半導体の世界的不足で発揮するトヨタのBCP力
自動車向け半導体が世界的に不足する中、トヨタ自動車への影響は軽微にとどまっている。トヨタ幹部は「半導体の需給はまだまだ逼迫(ひっぱく)している」とした上で、「現時点で車両生産への影響は限定的」との見方を示す。その背景には、東日本大震災の発生を契機に取り組んできた事業継続計画(BCP)の高度化がある。コロナ禍の脅威も依然として横たわる中、サプライヤーとの連携をさらに深め、未曽有の難局を乗り切る構えだ。(名古屋編集委員・長塚崇寛)
サプライヤーと連携
トヨタの半導体の調達は「リスクの高い状況ではあるが、連日連夜、供給継続に向けて取り組んでいる」(トヨタ幹部)状況で、米国や中国、欧州の一部車両に影響が出ているものの、おおむね計画通りに生産を続けている。

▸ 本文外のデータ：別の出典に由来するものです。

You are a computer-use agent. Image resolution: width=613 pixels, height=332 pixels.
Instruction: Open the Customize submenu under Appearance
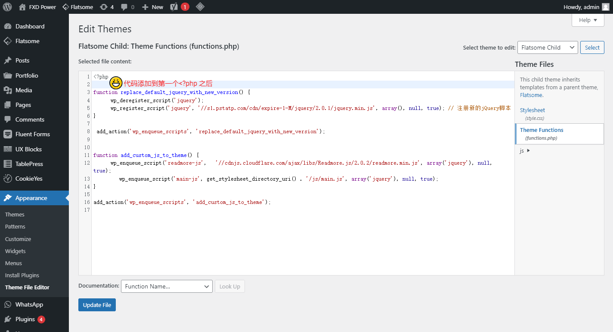[18, 239]
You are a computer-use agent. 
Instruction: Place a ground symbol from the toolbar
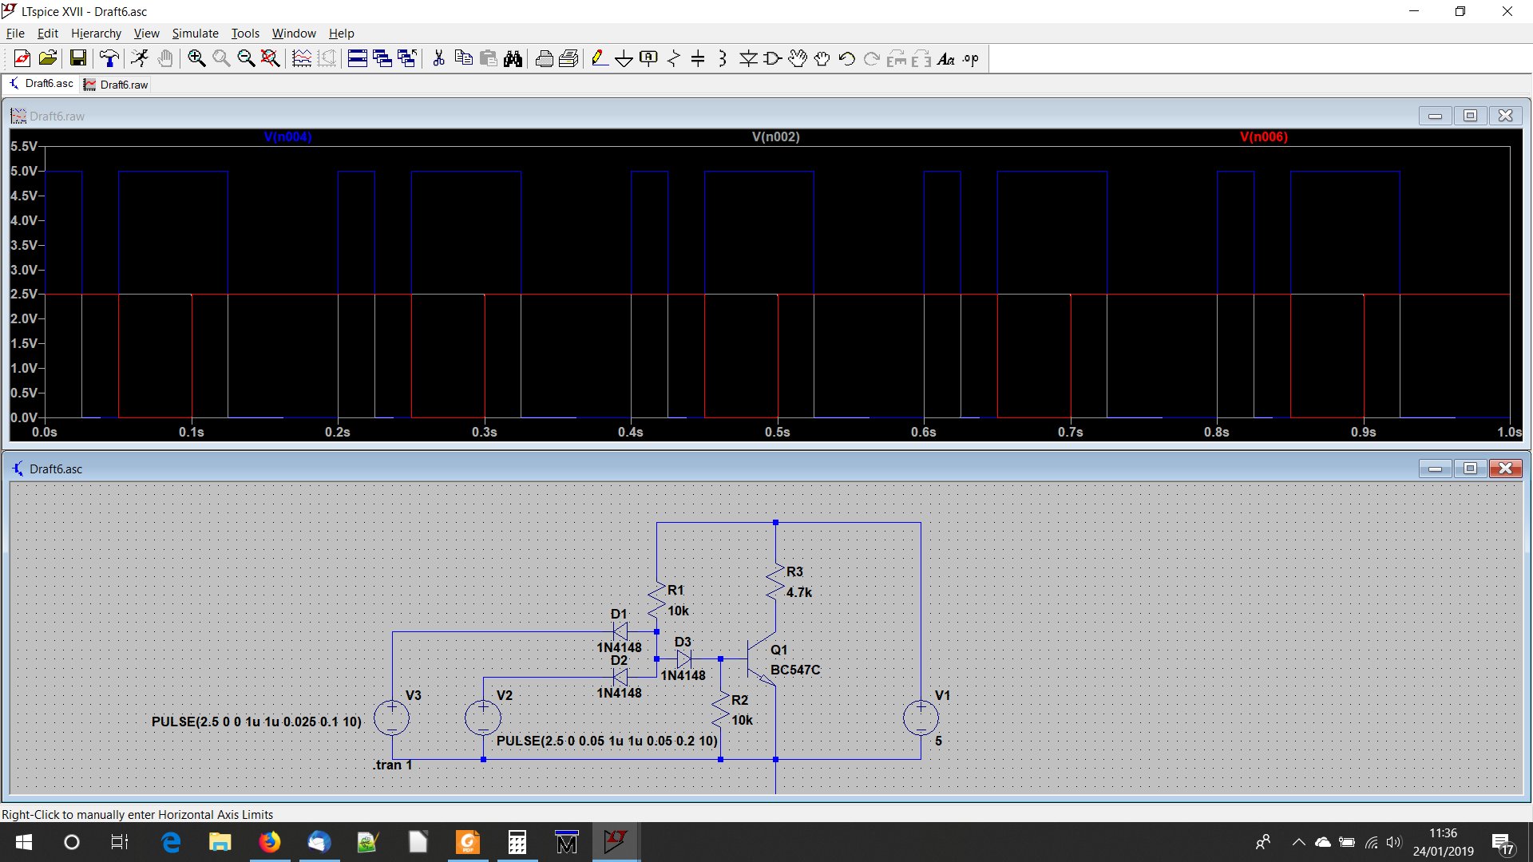pos(624,58)
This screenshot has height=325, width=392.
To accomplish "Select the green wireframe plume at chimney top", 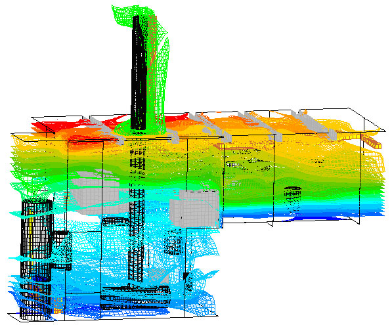I will click(x=141, y=68).
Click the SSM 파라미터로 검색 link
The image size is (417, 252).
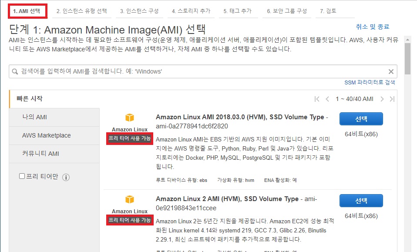(369, 82)
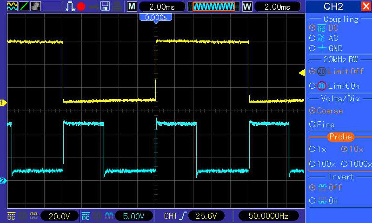Close the CH2 settings panel
The width and height of the screenshot is (372, 223).
[366, 6]
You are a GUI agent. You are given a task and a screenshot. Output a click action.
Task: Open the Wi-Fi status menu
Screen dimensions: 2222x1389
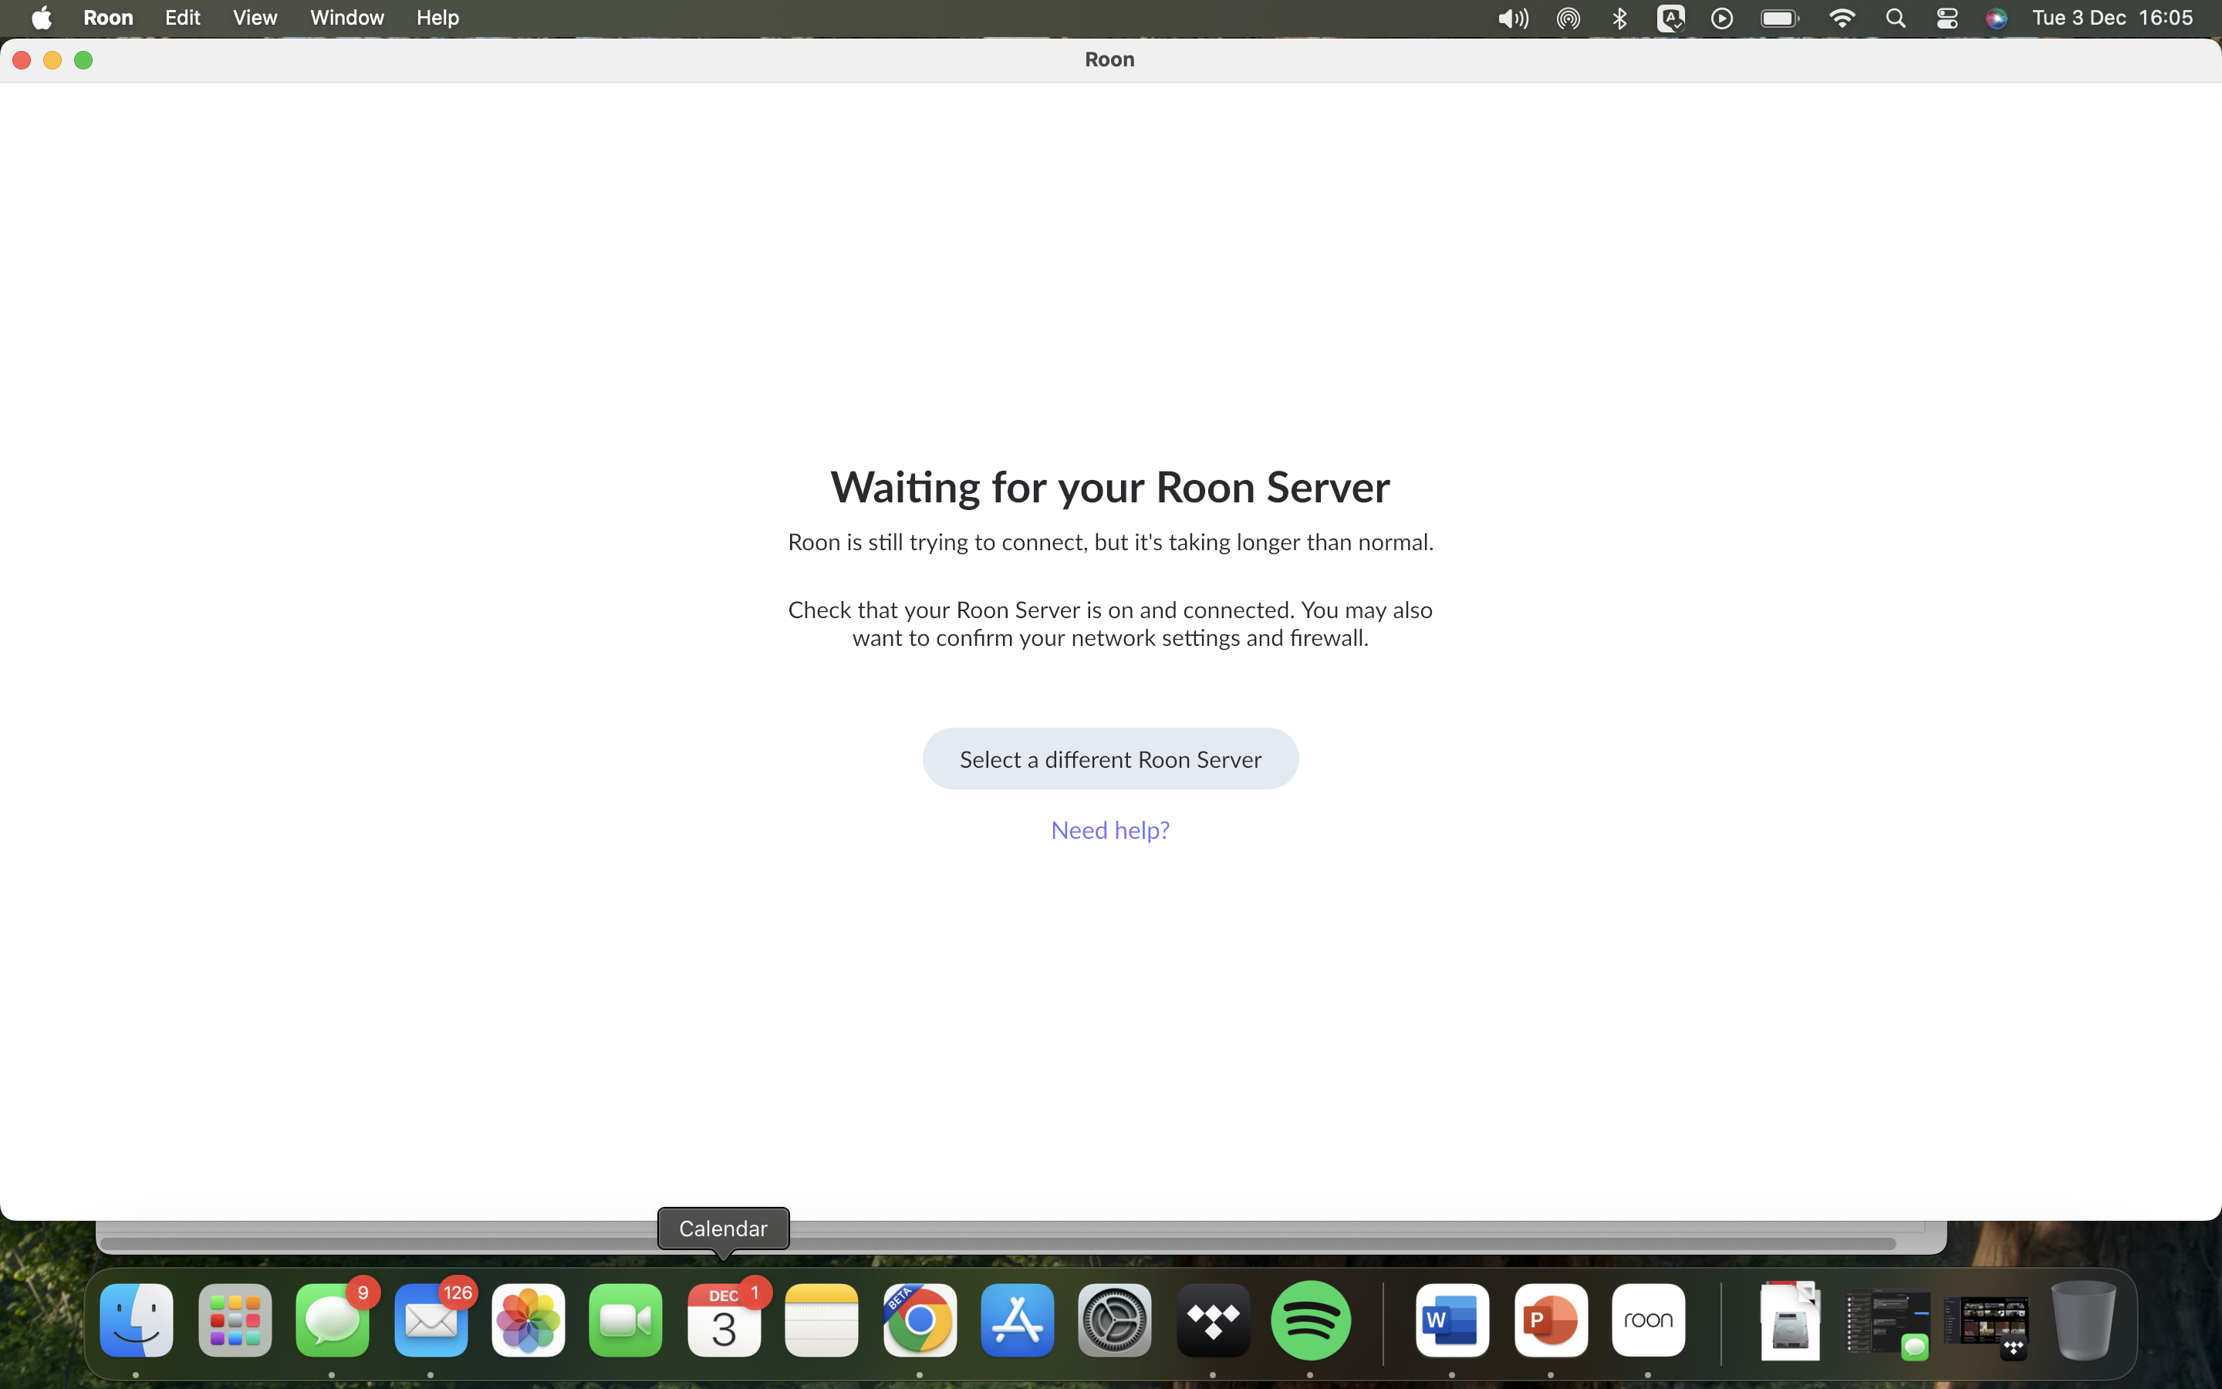[x=1843, y=17]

トヨタは20年11月の時点で20年度の生産計画を国内で前年度比12・2%減の290万台、海外で同1・6%減の535万台に設定していた。
車両生産への影響を軽微に抑えられているのも、震災以降に再構築してきたBCPの取り組みがあるためだ。半導体のように生産のリードタイムが長い部品は、トヨタの技術部とサプライヤーが連携し、代替生産の事前検討や評価を実施。その上でサプライヤーには約4カ月分の在庫を確保してもらっている。
平時の取り組みとともに、今回はトヨタの調達部門などがサプライヤーに出向き、品番ごとの在庫管理や生産・物流の状況などを詳細に分析。トヨタ幹部は「こうした地道な取り組みが、影響を限定的にできている要因だ」と話す。
車載半導体は「20年10―12月期くらいから増産に取りかかったと認識している」(トヨタ幹部)という。半導体は通常、生産開始から2―3カ月後に出荷される。ただ車部品メーカーの一部では「在庫を多めに確保しようと必要数の倍以上を発注している」(同)ところもあり「安定調達にはしばらく時間がかかる」(トヨタ系サプライヤー幹部)と見る向きもある。
今後の課題は半導体業界との関係強化だ。半導体メーカーはティア1(1次取引先)などの部品メーカーと取引をしており、車メーカーが関わることは少ないという。今回を教訓に「ティア(取引先の階層)を超えて半導体メーカーと情報交換する必要がある」(同)と強調する。